Compito A –
Secondo il testo su Colin Powell, con quale soprannome era chiamato negli Stati Uniti?
Compito B –
Prosegua il testo su Colin Powell a partire dalla sua ultima frase.

Testo della pagina –
━━━━━━━━━━━━━━━━

Il Covid si è portato via Colin Powell. E il cordoglio che ha accompagnato l’annuncio della famiglia riflette partecipazione e sorpresa. Partecipazione, perché è la più illustre vittima americana del virus. E sorpresa, perché l’ex segretario di Stato, ex capo del Pentagono, trionfatore della prima guerra del Golfo, propugnatore della guerra in Iraq, era vaccinato. Ma si sono prodotte delle complicazioni, dovute anche al mieloma multiplo di cui soffriva. E queste a una certa età (aveva 84 anni) sono rischiose. Da ieri gli americani sono orfani di un grande uomo. Uno di quelli che – come sentenziava Thomas Carlyle – hanno fatto la storia. Negli States era popolarissimo. Al punto che invano il partito repubblicano, per due volte, nel 1996 contro Bill Clinton e nel 2000 contro Barack Obama, cercò di farne il proprio candidato alla presidenza. Lo chiamavano il Reagan nero. E forse per questo motivo il glorioso generale non era molto amato dagli afroamericani, che a dispetto del colore della pelle lo consideravano estraneo alla comunità.

Colin Powell non ha mai avuto nulla a che fare con le rivendicazioni e ancor meno con le proteste. Era orgoglioso di essersi affermato solo grazie alle proprie capacità. Figlio di giamaicani, infanzia a Harlem e nei Bronx. Borse di studio. West Point. Due tour in Vietnam. Ferito una prima volta in una trappola di bambù avvelenato. Una seconda abbattuto con l’elicottero. Pluridecorato. Consigliere alla Casa Bianca di Reagan. Primo afro- americano a diventare capo degli Stati Maggiori Riuniti con Bush senior. Primo afroamericano nominato segretario di Stato da Bush junior. Si diceva convinto che l’America non fosse razzista. E l’anno scorso, quando George Floyd venne soffocato a Minneapolis, pur criticando la brutalità della polizia e l’amministrazione Trump, condannò violenze e incendi. Colin Powell fu un servitore vincente.

━━━━━━━━━━━━━━━━

Dati forniti –

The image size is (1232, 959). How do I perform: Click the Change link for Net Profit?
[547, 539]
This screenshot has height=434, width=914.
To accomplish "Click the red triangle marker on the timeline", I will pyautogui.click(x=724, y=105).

━━━━━━━━━━━━━━━━

Soluzione A –
Lo chiamavano il Reagan nero.

Soluzione B –
Quando George H. Bush, sotto egida Onu, mandò le truppe nel Golfo per liberare il Kuwait, Powell anticipò: il Vietnam mi ha insegnato che quando si fa la guerra bisogna usare la massima forza disponibile. Schierò 600mila soldati. In poco più di un mese le truppe americane arrivarono a 50 miglia da Bagdad prima che il presidente ordinasse al generale Schwarzkopf di fermarsi. E proprio l’Iraq costituisce la pagina nera della biografia di Powell. Andò all’Onu a confermare che Saddam aveva armi chimiche e biologiche e che andavano neutralizzate. Dunque attacco preventivo. Più tardi invece quelle informazioni da fonti varie si rivelarono false. Amareggiato si ritirò a vita privata e rovesciò le sue preferenze politiche. Per la presidenza appoggiò Obama e poi Biden. Ma la fuga indecorosa dall’Afghanistan fu la sua ultima, grave delusione. Da soldato e da americano.